Kuhn then demonstrates that each individual paradigm goes through the same life cycle—and that the history of science itself is often more circular than linear. Kuhn advocates for seeing “scientific development as a succession of tradition-bound periods punctuated by non-cumulative breaks.” Time still moves forward, so one period must succeed the others. But Kuhn emphasizes that science is “non-cumulative”; each new crisis breaks-up (“punctuates”) a field’s work, causing it to start over anew instead of to continue on. On a larger scale, science often seems to loop backwards rather than move forward. To exemplify this idea, Kuhn traces the idea of motion as innate from Aristotle through Descartes through Newton. Aristotle’s belief that objects had built-in properties of motion was largely discounted by Descartes’ “mechanico-corpuscular” view, which dictated that all motion was created by various (uniform) particles bumping into one another. But a few decades later, Newton conceived of gravity, an innate type of motion that was quickly and broadly accepted. This cycle in history stands as a testament to Kuhn’s non-linear, looping history of science. Even the structure of Kuhn’s book reflects this cyclical view of time: rather than moving chronologically through science, Kuhn moves through the stages of each scientific revolution. As he moves from chapters like “Normal Science as Puzzle-Solving” to “Anomaly and the Emergence of Scientific Discoveries,” Kuhn maps a single pattern that repeats itself again and again over time. He even provides cross-historical examples for each chapter, tracing Galileo and Newton’s paradigms from their beginnings to their crises to their collapses. By focusing on this repetitive structure, Kuhn trains his readers to think of scientific history as circular repetition, not as linear advancement.

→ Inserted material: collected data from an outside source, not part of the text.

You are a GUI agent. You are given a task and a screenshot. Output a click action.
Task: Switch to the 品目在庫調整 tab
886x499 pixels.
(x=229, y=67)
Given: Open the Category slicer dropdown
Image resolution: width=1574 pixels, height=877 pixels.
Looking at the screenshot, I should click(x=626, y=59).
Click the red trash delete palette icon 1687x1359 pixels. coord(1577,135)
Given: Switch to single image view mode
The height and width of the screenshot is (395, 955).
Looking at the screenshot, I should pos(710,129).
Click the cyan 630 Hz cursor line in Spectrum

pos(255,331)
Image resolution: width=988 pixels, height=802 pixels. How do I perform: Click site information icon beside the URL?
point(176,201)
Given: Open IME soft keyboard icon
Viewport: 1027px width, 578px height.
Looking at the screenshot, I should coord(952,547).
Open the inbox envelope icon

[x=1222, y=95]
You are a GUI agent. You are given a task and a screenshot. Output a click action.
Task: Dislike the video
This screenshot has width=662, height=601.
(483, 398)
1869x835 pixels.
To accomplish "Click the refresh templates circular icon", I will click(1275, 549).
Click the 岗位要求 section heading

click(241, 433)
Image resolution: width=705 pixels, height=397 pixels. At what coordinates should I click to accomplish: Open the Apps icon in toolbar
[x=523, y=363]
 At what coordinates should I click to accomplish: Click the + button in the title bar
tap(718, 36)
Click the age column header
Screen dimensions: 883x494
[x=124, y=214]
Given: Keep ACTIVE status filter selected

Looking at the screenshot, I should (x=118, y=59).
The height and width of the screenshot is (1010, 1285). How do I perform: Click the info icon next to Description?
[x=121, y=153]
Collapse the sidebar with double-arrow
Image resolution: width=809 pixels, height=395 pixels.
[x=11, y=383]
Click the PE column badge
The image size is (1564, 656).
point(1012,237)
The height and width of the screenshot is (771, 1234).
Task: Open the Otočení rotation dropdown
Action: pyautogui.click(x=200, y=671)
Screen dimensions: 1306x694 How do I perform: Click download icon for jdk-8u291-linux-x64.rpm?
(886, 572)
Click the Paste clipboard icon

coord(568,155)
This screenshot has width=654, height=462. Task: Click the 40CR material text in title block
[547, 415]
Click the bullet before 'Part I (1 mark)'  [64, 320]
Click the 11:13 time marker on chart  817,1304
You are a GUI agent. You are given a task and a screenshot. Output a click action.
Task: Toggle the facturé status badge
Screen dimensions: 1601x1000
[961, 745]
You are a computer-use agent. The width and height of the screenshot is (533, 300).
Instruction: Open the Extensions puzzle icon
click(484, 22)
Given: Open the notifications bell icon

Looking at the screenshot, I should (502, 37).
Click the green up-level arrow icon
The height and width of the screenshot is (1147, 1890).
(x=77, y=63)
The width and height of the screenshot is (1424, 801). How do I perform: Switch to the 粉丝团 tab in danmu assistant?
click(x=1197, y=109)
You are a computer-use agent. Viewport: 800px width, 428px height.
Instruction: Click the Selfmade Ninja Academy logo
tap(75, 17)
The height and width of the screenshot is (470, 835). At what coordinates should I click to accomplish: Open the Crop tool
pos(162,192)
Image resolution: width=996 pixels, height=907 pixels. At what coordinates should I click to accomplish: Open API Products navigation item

Though scientists try to validate their own paradigm by erasing the ones that have come before, Kuhn insists that a true historian of science must always acknowledge the radical differences between various paradigms of scientific thought. He argues that scientists are particularly likely to rewrite history in their favor, in part because science—which positions itself as objective and grounded fully in the natural world—seems to exist independently from historical context. Because scientists are able to prove their ideas through experiments (and because their work so often has real-world applications), it seems unnecessary to introduce any historical complexity or doubt into their research. But Kuhn makes clear that while he sees scientific discoveries as operating within a cycle, “that circularity does not at all invalidate them. But it does make them parts of a theory and, by doing so, subjects them to the same scrutiny regularly applied to theories in other fields.” In other words, by acknowledging that their field is cyclical and dependent on context, scientists are forced to think more critically about their work—without at all abandoning it. Moreover, Kuhn’s view of scientific history allows each paradigm’s questions and findings to remain useful even after the paradigm itself has been abandoned, thereby expanding (instead of narrowing) what counts as scientific knowledge.